Haven Brothers Diner in Providence, Rhode Island is one of the oldest restaurants on wheels in America and was founded in 1893 as a horse-drawn lunch wagon.

==History==
In 1888,
Widowed immigrant Anne Philomena Haven (1842—1912) founded the diner business with the proceeds from her husband Patrick's life insurance policy. The "lunch cart" (as the family called it) was purchased in Worcester, Massachusetts, originally a horse-drawn wagon. Her daughter Catherine Gannon and Catherine's husband Dennis Gannon continued to run the diner with the help of their young sons William and John. Dennis continued to run the business until he sold it to his daughters Catherine, Anne, Tibertus, and Marian. The Haven family finally sold the business in 1953 to the Mollicone family, and later owners included Jack Ferry, and the Giusti family. Every evening at 4:30, the proprietor wheels the 1949 Fred W. Morse diner car (the third wagon in the diner's history) to the corner of Dorrance and Fulton streets next to the Providence City Hall and Kennedy Plaza. After it closes, the diner is wheeled away to Federal Hill.
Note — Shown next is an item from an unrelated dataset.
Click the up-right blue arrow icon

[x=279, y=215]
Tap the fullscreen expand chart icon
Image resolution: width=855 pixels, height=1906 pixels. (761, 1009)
Once in its history, Haven Brothers set up shop in a location far from Providence. On April 9, 2008, the diner was brought to Mid-town Manhattan and parked outside the NBC Studios at 30 Rockefeller Plaza for the Today Show. Hosts Meredith Vieira and Matt Lauer had both worked at the NBC 10 studios in Providence, two blocks from Haven Brothers time-honored location beside Providence City Hall; each had chosen it as their favorite old-time diner.

In 2011, the diner was featured on the Travel Channel's Man v. Food Nation, hosted by Adam Richman.